Capture was one of the greatest fears that volunteers lived with on a daily basis, so the Green Book addressed these concerns in detail and prepared volunteers for that possibility. This section was broken down into the actual arrest, the interrogation, and the legal process. There were three categories of torture that volunteers could face: physical, subtle psychological, and humiliation. Physical torture often took the form of beatings, kicking, punching, and cigarette burns. Psychological torture could include threats to family, friends, and self, or threats of assassination and disfigurement. Humiliation included being stripped naked, remarks about the prisoner’s sexual organs, and removing symbolic defense mechanisms.
One of the ways the Green Book prepared volunteers was by reminding them that they could only be held and tortured for a maximum of 7 days. Although the experience would likely be horrific, it could only last for a relatively brief duration; if they confessed or capitulated during their interrogation they could easily face a lifetime in prison where they would experience much of the same torture. One of the coping strategies they employed was to form images in their minds or on the surrounding walls, directing their concentration away from the interrogators and diverting it toward positive or neutral ideas, even something as simple as a flickering candle or a leaf.

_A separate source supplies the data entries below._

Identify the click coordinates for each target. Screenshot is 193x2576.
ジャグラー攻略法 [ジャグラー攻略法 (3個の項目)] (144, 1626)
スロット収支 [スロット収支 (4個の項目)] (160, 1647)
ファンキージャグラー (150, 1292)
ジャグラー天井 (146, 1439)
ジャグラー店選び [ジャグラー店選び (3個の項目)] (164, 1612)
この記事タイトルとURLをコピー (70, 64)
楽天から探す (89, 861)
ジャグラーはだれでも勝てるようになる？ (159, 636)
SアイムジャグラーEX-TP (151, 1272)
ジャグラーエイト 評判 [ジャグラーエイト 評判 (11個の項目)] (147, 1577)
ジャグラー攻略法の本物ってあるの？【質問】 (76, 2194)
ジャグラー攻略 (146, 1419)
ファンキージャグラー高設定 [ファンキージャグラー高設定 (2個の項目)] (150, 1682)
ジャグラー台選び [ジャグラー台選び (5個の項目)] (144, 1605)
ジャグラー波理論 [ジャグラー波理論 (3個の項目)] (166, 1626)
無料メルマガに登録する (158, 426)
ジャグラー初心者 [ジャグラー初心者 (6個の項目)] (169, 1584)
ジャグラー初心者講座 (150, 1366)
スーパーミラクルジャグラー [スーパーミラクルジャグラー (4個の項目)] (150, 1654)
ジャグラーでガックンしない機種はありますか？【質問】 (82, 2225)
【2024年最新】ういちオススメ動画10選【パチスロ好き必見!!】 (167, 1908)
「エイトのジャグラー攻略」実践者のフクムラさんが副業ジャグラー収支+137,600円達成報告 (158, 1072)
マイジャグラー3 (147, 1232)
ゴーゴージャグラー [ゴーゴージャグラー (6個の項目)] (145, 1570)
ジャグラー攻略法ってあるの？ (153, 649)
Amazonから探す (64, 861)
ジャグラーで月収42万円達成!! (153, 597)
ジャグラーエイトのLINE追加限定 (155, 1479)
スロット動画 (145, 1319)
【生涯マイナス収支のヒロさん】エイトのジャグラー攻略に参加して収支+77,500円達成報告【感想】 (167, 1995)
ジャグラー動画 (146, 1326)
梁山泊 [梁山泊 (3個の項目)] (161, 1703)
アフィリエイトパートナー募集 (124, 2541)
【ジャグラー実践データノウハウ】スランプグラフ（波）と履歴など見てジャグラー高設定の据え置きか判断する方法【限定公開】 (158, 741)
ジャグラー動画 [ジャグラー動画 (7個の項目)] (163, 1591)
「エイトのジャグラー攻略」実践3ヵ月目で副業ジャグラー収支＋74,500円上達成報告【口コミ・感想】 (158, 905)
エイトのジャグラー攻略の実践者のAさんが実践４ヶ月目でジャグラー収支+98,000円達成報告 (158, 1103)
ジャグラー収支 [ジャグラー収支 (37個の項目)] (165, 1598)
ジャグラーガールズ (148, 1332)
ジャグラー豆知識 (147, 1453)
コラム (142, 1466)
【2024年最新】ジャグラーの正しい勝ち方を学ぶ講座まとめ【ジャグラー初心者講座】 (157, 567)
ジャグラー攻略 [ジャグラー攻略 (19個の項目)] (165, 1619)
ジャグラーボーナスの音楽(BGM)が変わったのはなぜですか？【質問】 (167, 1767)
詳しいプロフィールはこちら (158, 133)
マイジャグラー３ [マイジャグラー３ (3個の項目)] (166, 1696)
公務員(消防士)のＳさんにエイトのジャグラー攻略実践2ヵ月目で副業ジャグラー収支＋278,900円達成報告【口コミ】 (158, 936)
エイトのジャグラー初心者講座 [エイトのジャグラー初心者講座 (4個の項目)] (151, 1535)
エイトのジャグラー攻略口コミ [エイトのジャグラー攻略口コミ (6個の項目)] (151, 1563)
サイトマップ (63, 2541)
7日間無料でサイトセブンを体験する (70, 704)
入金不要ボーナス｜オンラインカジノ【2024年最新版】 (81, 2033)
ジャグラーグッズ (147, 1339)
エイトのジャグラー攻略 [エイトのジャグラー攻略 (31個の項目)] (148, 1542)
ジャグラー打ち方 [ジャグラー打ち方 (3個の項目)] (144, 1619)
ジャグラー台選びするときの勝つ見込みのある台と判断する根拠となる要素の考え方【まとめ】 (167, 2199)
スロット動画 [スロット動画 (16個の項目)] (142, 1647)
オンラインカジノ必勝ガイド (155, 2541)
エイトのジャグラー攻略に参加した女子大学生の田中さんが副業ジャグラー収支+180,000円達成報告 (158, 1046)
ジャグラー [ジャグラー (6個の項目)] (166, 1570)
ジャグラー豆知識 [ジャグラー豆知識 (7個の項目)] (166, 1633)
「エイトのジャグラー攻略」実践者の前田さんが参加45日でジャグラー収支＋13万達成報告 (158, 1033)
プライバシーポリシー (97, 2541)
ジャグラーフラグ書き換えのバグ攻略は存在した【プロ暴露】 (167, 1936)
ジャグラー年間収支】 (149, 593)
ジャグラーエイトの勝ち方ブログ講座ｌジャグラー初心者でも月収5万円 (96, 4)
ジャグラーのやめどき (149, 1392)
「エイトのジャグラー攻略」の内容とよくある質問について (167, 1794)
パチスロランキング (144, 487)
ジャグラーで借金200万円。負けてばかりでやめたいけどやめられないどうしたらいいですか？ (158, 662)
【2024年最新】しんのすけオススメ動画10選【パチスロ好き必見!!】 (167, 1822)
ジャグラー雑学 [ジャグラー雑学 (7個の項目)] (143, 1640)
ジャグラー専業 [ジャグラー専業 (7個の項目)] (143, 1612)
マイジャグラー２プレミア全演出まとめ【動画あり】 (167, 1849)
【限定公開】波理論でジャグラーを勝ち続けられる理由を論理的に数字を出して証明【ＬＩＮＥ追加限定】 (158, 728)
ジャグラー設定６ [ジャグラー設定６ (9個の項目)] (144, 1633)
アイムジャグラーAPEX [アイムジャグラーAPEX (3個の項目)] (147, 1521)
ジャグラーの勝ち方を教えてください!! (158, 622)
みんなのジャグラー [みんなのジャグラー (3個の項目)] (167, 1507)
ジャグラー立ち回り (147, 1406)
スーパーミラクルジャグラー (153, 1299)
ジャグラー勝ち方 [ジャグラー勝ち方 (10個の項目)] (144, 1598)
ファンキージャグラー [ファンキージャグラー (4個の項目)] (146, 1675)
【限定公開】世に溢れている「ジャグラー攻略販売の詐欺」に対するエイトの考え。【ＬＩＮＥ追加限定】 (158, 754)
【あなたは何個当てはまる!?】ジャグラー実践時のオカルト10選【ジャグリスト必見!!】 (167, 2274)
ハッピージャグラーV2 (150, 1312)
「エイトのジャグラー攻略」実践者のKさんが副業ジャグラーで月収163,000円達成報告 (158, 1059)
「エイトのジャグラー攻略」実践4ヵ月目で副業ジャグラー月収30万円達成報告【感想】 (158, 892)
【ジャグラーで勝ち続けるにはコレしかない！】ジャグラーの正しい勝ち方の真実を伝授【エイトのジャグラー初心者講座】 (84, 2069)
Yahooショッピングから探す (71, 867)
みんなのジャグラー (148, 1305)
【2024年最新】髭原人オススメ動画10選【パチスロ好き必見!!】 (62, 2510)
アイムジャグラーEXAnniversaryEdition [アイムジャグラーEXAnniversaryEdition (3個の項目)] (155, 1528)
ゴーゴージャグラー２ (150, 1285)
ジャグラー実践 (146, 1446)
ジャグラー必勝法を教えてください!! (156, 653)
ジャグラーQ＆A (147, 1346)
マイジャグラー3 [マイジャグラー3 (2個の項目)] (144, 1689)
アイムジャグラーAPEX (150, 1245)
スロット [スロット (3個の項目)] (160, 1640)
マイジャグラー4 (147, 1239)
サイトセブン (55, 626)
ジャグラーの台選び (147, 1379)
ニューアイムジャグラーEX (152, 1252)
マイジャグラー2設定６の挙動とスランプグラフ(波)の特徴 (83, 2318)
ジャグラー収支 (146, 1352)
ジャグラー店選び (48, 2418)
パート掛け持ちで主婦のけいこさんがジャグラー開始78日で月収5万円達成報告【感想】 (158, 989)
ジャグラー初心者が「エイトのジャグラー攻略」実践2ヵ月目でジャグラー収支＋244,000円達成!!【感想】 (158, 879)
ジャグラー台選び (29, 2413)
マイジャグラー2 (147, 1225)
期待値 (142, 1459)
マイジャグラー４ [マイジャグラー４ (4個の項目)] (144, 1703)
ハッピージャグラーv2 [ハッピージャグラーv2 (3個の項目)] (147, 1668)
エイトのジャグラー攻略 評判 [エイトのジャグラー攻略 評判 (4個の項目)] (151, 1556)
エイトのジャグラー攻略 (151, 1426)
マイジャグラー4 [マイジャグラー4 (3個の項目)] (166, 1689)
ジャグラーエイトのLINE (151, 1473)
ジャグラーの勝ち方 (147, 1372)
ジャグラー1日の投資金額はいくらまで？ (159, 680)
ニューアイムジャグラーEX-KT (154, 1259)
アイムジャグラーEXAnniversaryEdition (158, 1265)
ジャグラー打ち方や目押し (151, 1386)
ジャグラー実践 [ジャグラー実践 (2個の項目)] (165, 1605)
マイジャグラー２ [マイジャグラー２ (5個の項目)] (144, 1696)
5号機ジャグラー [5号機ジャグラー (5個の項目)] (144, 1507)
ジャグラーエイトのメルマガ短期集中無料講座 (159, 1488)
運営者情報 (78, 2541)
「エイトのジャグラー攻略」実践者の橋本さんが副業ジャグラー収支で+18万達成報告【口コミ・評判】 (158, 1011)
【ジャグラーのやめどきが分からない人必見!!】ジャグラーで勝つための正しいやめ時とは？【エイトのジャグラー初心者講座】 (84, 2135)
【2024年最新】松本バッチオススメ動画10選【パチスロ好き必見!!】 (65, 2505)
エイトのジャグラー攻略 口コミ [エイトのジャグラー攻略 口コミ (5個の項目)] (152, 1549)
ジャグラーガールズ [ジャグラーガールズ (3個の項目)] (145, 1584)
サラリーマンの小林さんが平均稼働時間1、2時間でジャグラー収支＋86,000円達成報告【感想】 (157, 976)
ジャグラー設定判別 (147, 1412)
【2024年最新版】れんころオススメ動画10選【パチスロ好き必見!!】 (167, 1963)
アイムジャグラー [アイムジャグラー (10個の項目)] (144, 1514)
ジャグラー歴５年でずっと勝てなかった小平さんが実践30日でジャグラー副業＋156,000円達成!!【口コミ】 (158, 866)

Overall, what the Green Book does is it clearly lays out the ideological foundations of the movement, the requirements of its volunteers, the methodology for identifying and categorising enemies, the tactics that should be employed, and it also addresses the greatest fears of volunteers and teaches them how to cope in the event that they must face them. These are the foundational psychological requirements that are needed to recruit and retain effective underground guerillas. They must know why they are taking action, what their actions will achieve, how to behave, who they are targeting, and they need to know that they will be able to overcome their fears should they need to face them.